● Work instructions
Using the records below, write out again exactly the lines that begin at the line containing "For every named" and end at the line containing "Cookies Policy", and no other lines.

● Supplied information
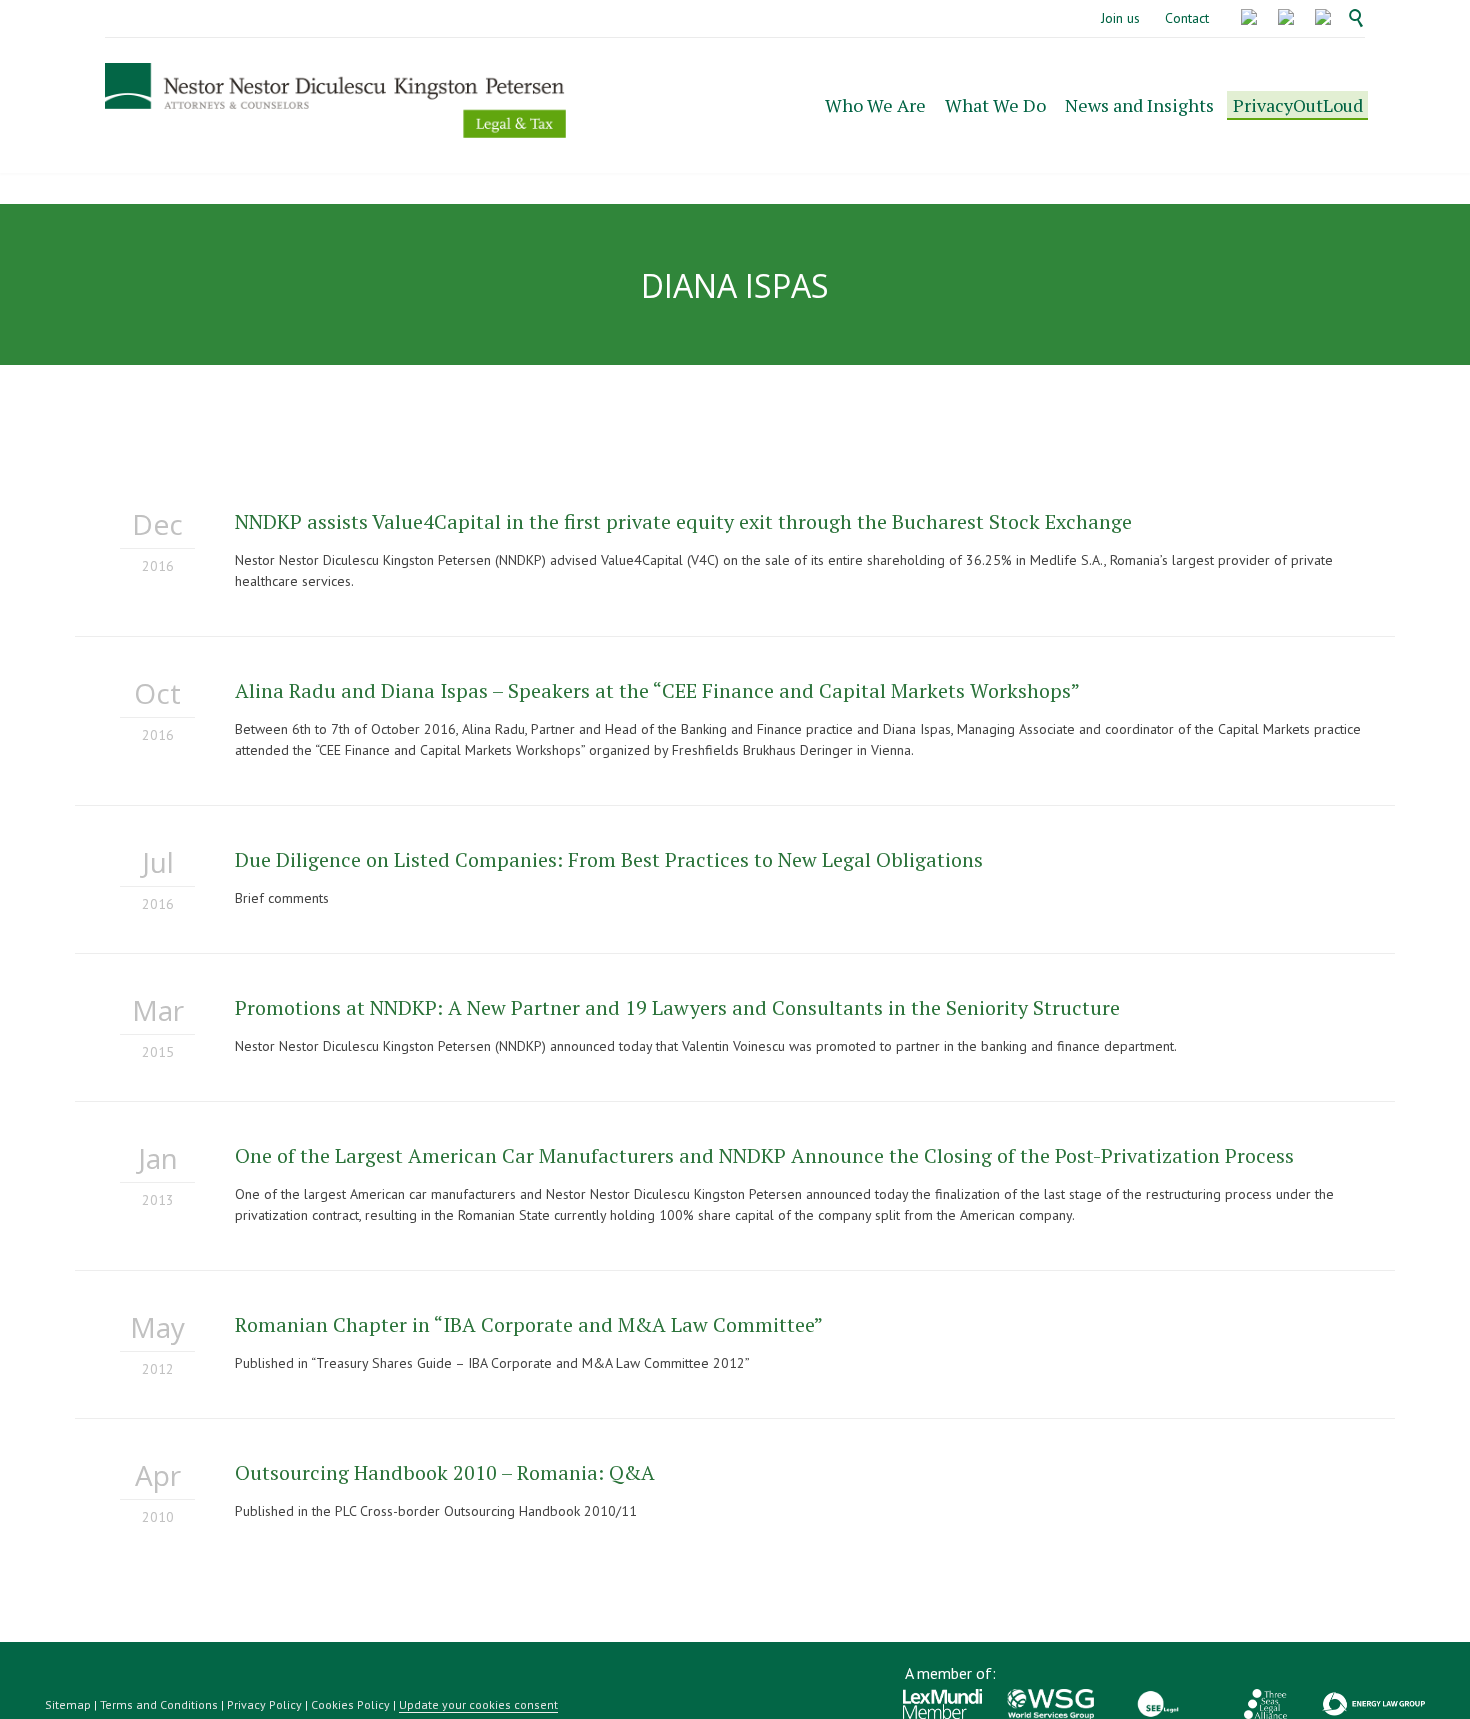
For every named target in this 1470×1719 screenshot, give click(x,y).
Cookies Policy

---

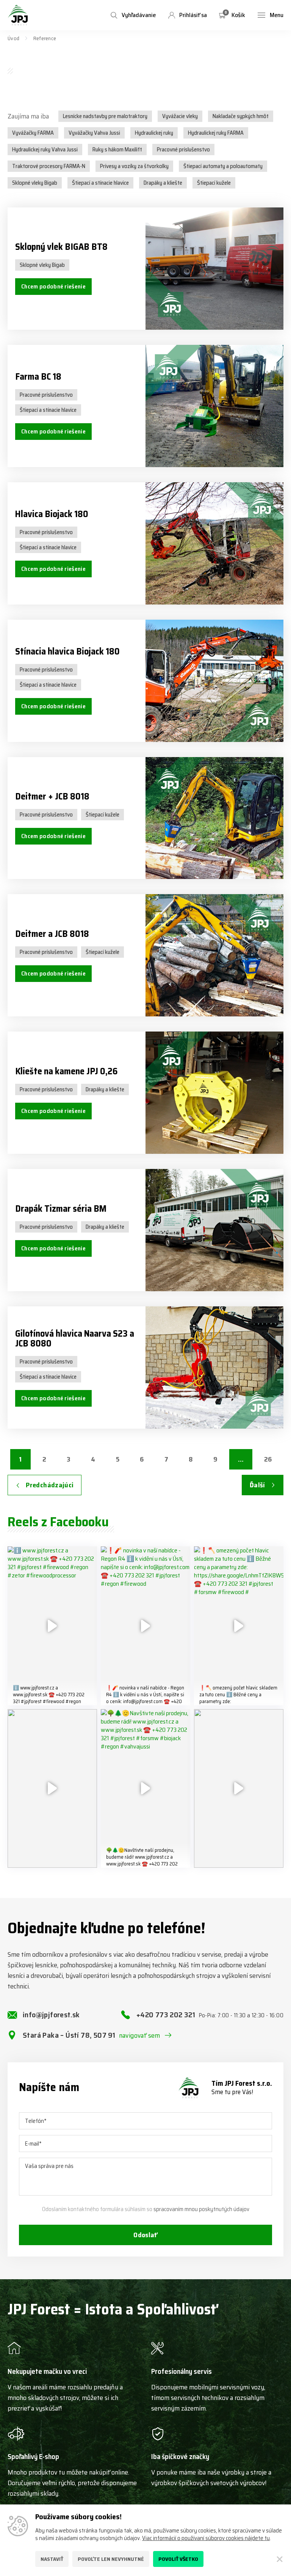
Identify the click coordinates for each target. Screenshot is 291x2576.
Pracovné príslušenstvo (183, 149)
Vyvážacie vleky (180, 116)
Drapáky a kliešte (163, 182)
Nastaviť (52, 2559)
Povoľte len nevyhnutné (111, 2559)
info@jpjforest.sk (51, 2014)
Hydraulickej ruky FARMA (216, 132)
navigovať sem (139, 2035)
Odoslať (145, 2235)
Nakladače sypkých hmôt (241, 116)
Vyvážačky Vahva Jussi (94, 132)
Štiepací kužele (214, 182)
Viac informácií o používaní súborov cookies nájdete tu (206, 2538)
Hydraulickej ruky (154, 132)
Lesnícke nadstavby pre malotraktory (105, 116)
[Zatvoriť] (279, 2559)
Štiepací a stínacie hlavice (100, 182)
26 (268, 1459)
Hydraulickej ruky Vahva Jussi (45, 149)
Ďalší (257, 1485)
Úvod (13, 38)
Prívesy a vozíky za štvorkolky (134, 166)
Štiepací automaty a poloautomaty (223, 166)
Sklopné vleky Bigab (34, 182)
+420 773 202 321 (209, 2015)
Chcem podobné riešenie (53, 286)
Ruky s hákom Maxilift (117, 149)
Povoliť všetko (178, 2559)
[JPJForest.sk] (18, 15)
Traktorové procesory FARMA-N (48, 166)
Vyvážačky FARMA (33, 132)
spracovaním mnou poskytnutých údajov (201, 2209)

● Solution for this problem
For every named target in this 1470×1719 screenshot, give click(x,y).
Cookies Policy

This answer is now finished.